Tasks to carry out —
**1)** In the Nina Helou biography, what two palace projects did she oversee as First Lady?
**2)** Carry on the Nina Helou biography below from the point where it stops.

Document section —
#####

- Nina (l) and Charles Helou (r) at the Vatican

First Lady of Lebanon
- In role 23 September 1964 – 22 September 1970
- President: Charles Helou
- Preceded by: Zelpha Tabet
- Succeeded by: Iris Handaly

Personal details
- Born: Nina Trad 1904 Beirut, Beirut Vilayet, Ottoman Empire
- Died: 1989 (aged 84–85) Beirut, Lebanon
- Spouse: Charles Helou ​(m. 1952)​
- Relatives: Petro Trad (uncle)
- Alma mater: Saint Joseph University
- Occupation: Attorney

= Nina Helou =

Lebanese lawyer and former First Lady of Lebanon

Nina Michel Helou (نينا حلو; 1904–1989) was a Lebanese lawyer and former First Lady of Lebanon from 1964 to 1970. She was the second woman lawyer to be registered with the bar association of the Mandate for Syria and Lebanon, during French administration. Her practice was mainly focused on women and women's issues. Marrying a fellow lawyer, she was the first woman to serve on the Beirut City Council. In 1964, Helou became the First Lady of Lebanon and during her tenure, she oversaw the completion of the Baabda Palace and the renovation of the Beiteddine Palace, as well as a city-wide beautification project. She was also devoted to social welfare programs and charitable organizations, particularly the Lebanese Red Cross.

#####

Material provided —
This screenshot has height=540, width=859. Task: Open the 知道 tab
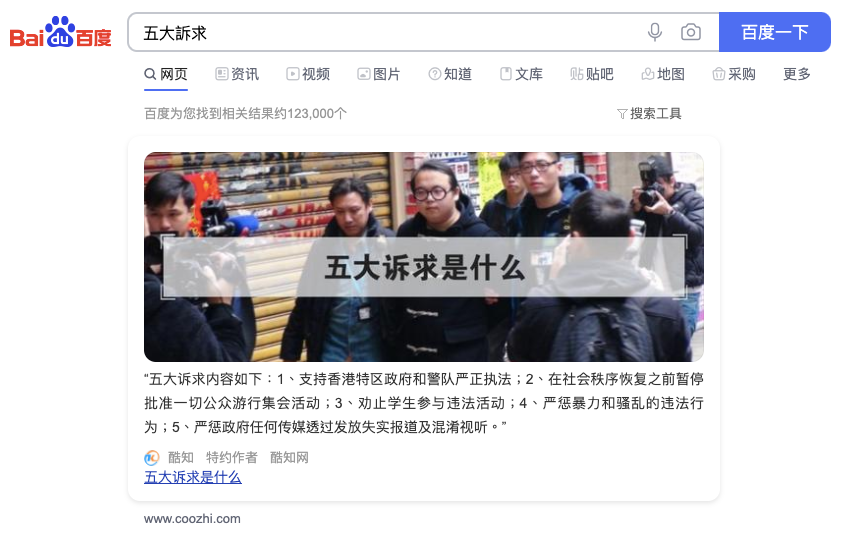(450, 74)
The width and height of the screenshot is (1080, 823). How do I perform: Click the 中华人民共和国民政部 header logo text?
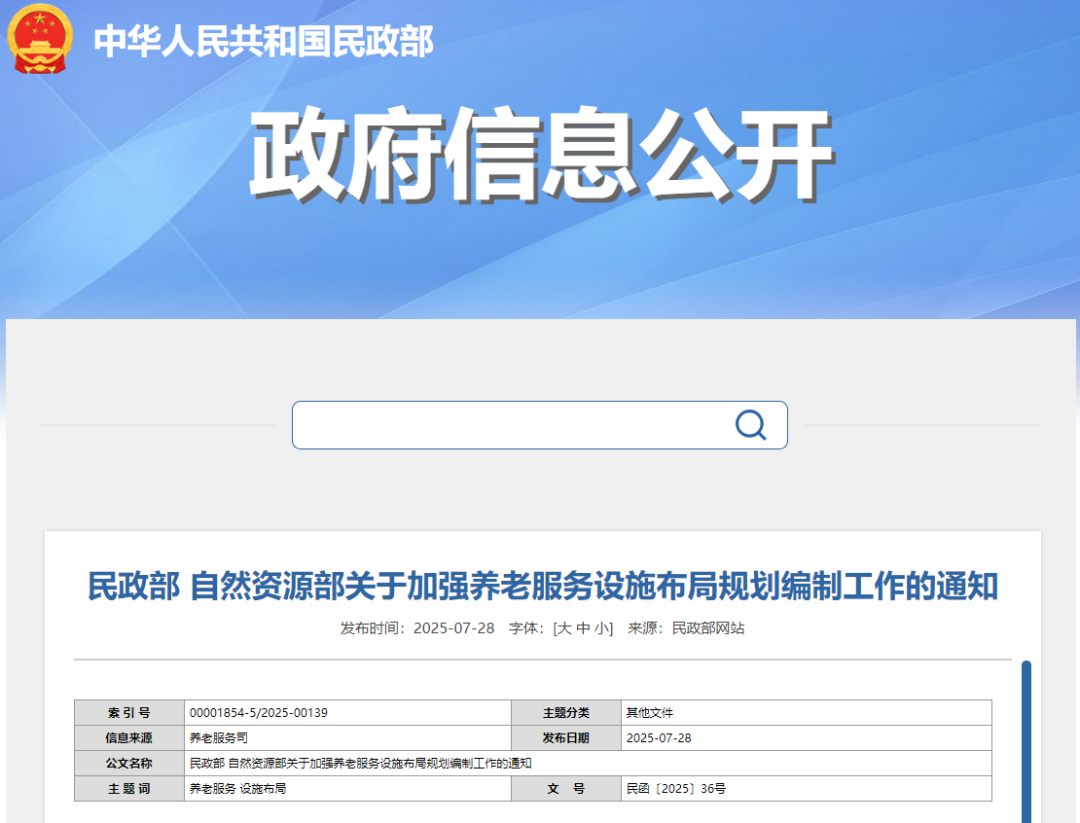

#####

Results in order —
**1)** The completion of the Baabda Palace and the renovation of the Beiteddine Palace.

**2)**
==Early life==
Nina Trad was born in 1904 in Beirut, capital of the Beirut Vilayet, Ottoman Empire to Michel Trad and his Colombian-born Lebanese wife. She was the niece of Petro Trad, who served as President of the French Mandate of Lebanon in 1943. Attending law school at the Jesuit School of Law, Trad met Charles Helou, another student in the law faculty. She graduated in 1931 with Blanche Ammoun, though Ammoun did not ever practice law. Later that year, on 7 October 1931, Paulette Ameslend Tamer, a French national, became the first woman to register with the bar association of the French Mandate of Lebanon. Trad was admitted to the bar on 6 January 1932, becoming its second woman member.

==Career==
After joining the bar, Trad began working in her uncle Petro Trad's law firm. She focused her practice on helping Lebanese women with legal issues. Helou joined the firm when he completed his studies and they began both a working and romantic relationship. They prepared cases together and jointly pleaded them in 1940 for the French military tribunals. Though Helou's family did not support the relationship, in part because Trad was 9 years older than he was, the couple married in 1952. Even after her marriage, Trad-Helou continued her legal practice. In addition, she was involved in many humanitarian organizations and women's rights organizations, like the Lebanese Red Cross and various women's associations which focused on the needs of women and children. She was the founder and inaugural president of the University Women's Association of Lebanon.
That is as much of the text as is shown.